:: EXTRACT TO READ ::

But I am here tonight for happier reasons. We are beginning to know a bit of the circuit theory of brains and are forming a logic suited to that theory. To make it clear to you I would begin about A.D. 1200 and sweep succeeding cobwebs out of the sky.
From A.D. 500, for 700 years, the scholastic philosophers had elaborated the realistic logic necessary for science. They had begun with those statements which are always true—the Eternal Verities—derived chiefly from logic and mathematics, but including what we call the laws of nature. To the former belong such truths of arithmetic as that 7 and 3 are 10; always were, are, and will be; and the Pythagorean theorem, that the square on the hypotenuse is equal to the sum of the squares on the other two sides. To the latter verities belong such laws as that like begets like. The former need no justification, for, for them to be is for them to be understood. The latter, being mediated in some sense by perception require, as Duns Scotus would say, a firm proposition residing in the soul— and I quote it. “Whatever occurs as in a great many things from some cause which is not free is the effect of that cause.” This is Davy Hume's “habit of mind” with the qualification necessary to realistic logic—that the cause be not free—a requirement that all of our statistics X2, students etc., seek to insure—for we are realists aware of the nominalists’ criticisms. After William of Ockham one may never forget the concepts may be “mere” fancies lacking that which they mean—that which is in the world beyond our fancy. Whitehead, Harvard's great professor of the nature of natural knowledge put it thus: “The existence of objects is the first law of science” —and an object is “a recognizability,” that is, a universal, subsequent to sensation in generation, prior in understanding or, as Ockham would say, “in adequation.” Would that we had them in psychiatry! Do Bridgeman, your great physicist and philosopher of science, real justice. Define your concepts in terms of the operation by which you test their existence. What is a complex? What is a fixation? What is a neurosis?
I fear me we have lost our way. Science, in the sense of a realistic logic is beyond us. But what of the persuasive aspects of symbols? That was not always so. There was a time when spells worked. And sometimes and in some places they still do. Let me give you one example. My chief at the University of Illinois was the great psychiatrist—now the papal knight—Sir Francis Gerty, who could never enter again into his mother's womb and be born a psychoanalyst. He asked me to find him a first-rate human being for a resident. I did. He was the great psychiatrist of Haiti, Doctor Mars. To him I will be always indebted for the only operational definition of neurotics that I have ever had. Our University of Illinois was full of them, for my psychoanalytic brethren wanted no psychotics, and each patient had had a superb study to rule out any known disease or gross perturbation of his physiology. Doctor Mars studied them all as mere organisms responding to stress of one sort or another and found them less well-poised than normals. They overresponded to almost every test. This is exactly the opposite of my own findings on psychotics, manic depressives, schizophrenics, involutional melancholics, and puerperal and postpartum psychotics—who are peculiarly resistant. But I am much more indebted to Mars for his amazement with American psychiatry. He explained to me that in Haiti he never saw such patients. The voodoo witch doctors took care of them very effectively. They sent him cases of general paresis, Pick's disease, Alsheimer's disease, cerebral arterial sclerosis, and the classic psychoses that could not be handled by their magic. This magic is the hortatory, or persuasive, potency of symbols—its power over patients—the great strength of the abracadabra.

:::
:: DATA SHOWN ::

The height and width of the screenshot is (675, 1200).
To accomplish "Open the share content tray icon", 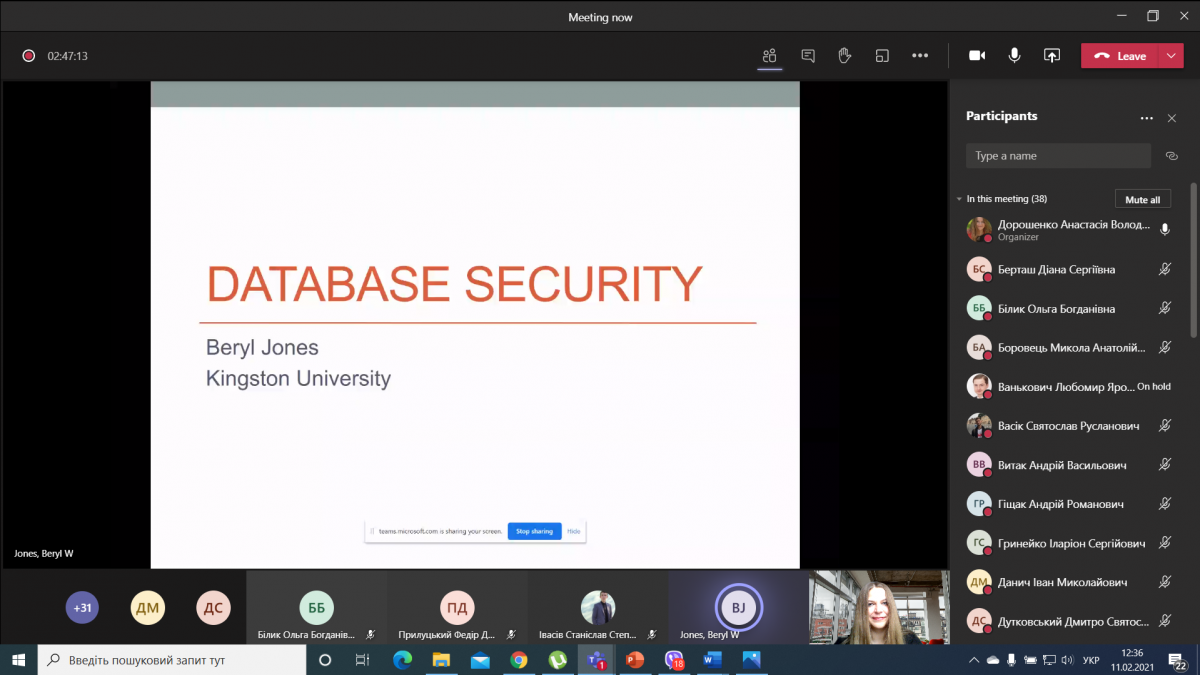I will [x=1051, y=56].
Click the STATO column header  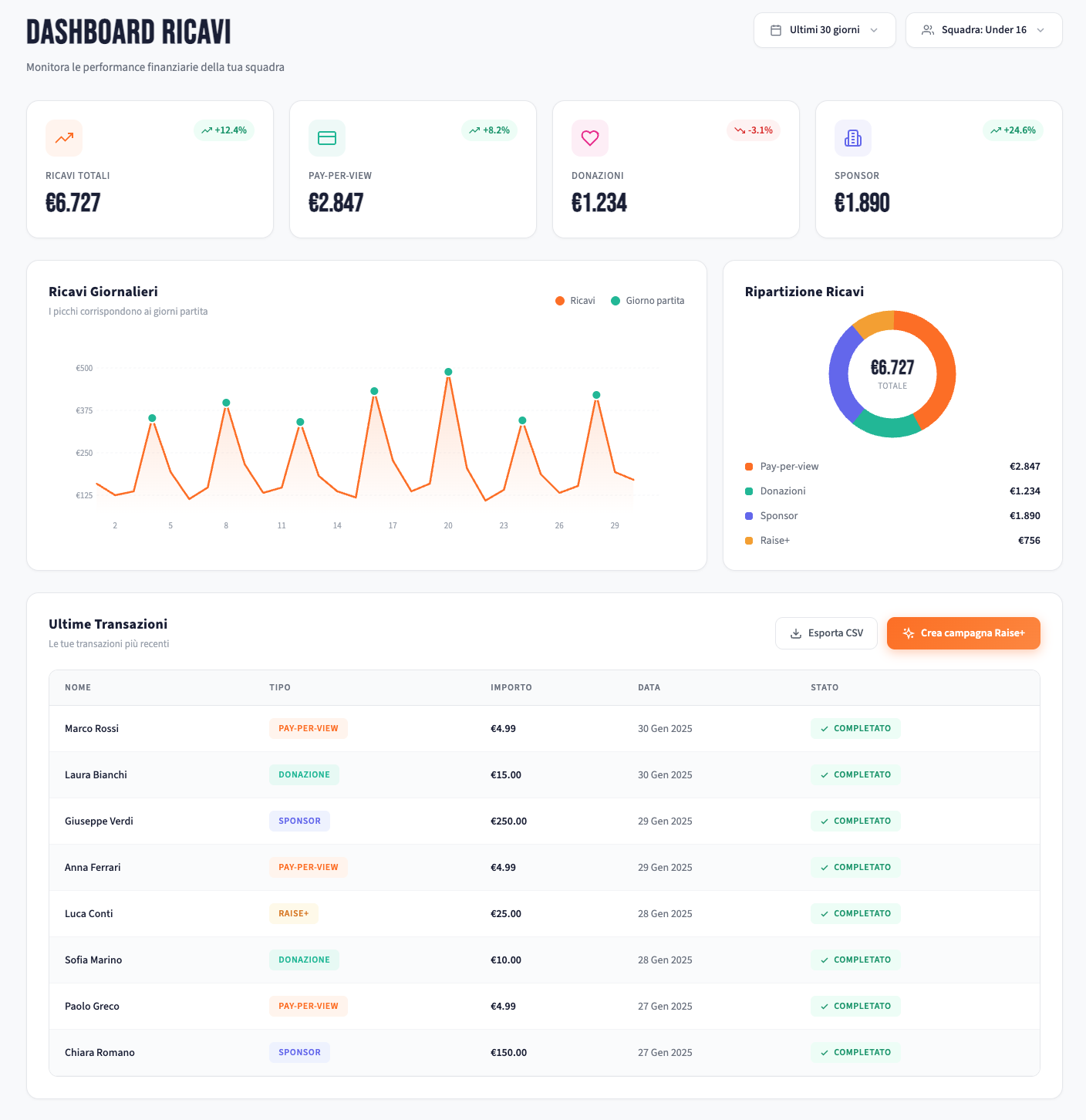click(x=825, y=687)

:::

Repeat word for word the part of the talk on logic and psychiatry from "But I am here" up to and including "of the sky.".

But I am here tonight for happier reasons. We are beginning to know a bit of the circuit theory of brains and are forming a logic suited to that theory. To make it clear to you I would begin about A.D. 1200 and sweep succeeding cobwebs out of the sky.